======== The records ========

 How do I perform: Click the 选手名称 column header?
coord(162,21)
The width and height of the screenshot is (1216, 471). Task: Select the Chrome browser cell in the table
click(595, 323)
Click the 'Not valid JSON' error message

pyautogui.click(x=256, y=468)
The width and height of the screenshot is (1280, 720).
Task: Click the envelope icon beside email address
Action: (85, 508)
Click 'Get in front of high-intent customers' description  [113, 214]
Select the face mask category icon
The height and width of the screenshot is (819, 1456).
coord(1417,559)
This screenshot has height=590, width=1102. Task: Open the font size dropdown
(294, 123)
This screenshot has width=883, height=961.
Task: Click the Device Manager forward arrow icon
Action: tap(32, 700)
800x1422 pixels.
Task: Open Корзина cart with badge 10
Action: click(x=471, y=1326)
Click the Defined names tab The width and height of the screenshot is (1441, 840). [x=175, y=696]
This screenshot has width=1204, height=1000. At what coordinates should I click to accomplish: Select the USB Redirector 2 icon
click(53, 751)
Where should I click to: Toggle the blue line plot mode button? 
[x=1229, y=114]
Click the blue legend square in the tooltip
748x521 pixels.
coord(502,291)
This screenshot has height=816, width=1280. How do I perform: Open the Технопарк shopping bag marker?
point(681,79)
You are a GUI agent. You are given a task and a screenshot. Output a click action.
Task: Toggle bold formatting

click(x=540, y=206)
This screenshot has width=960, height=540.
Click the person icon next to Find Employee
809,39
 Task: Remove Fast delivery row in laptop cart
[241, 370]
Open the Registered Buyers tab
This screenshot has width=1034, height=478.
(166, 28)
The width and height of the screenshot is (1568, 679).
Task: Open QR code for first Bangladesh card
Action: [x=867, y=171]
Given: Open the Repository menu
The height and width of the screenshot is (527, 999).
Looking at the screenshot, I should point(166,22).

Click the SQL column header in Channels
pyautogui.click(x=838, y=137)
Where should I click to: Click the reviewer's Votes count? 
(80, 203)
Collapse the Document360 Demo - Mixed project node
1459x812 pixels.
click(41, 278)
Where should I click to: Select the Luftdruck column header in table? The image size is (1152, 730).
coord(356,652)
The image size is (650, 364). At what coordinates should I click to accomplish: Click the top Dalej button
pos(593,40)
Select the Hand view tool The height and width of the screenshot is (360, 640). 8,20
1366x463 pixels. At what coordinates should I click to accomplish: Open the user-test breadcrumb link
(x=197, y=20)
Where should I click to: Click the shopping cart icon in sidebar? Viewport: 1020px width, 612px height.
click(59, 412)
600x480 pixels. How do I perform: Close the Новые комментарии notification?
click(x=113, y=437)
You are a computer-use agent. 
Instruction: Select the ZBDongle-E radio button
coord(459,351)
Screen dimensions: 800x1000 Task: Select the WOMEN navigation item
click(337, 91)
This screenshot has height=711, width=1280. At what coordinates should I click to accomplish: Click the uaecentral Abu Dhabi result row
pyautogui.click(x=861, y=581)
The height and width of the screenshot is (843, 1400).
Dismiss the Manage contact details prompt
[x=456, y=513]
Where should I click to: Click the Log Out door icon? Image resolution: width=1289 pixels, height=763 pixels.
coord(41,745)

========

_Task brief:_ When a line in the entries above holds the word "agent", add it to the count, then state only the count.

_Completed task:_ 2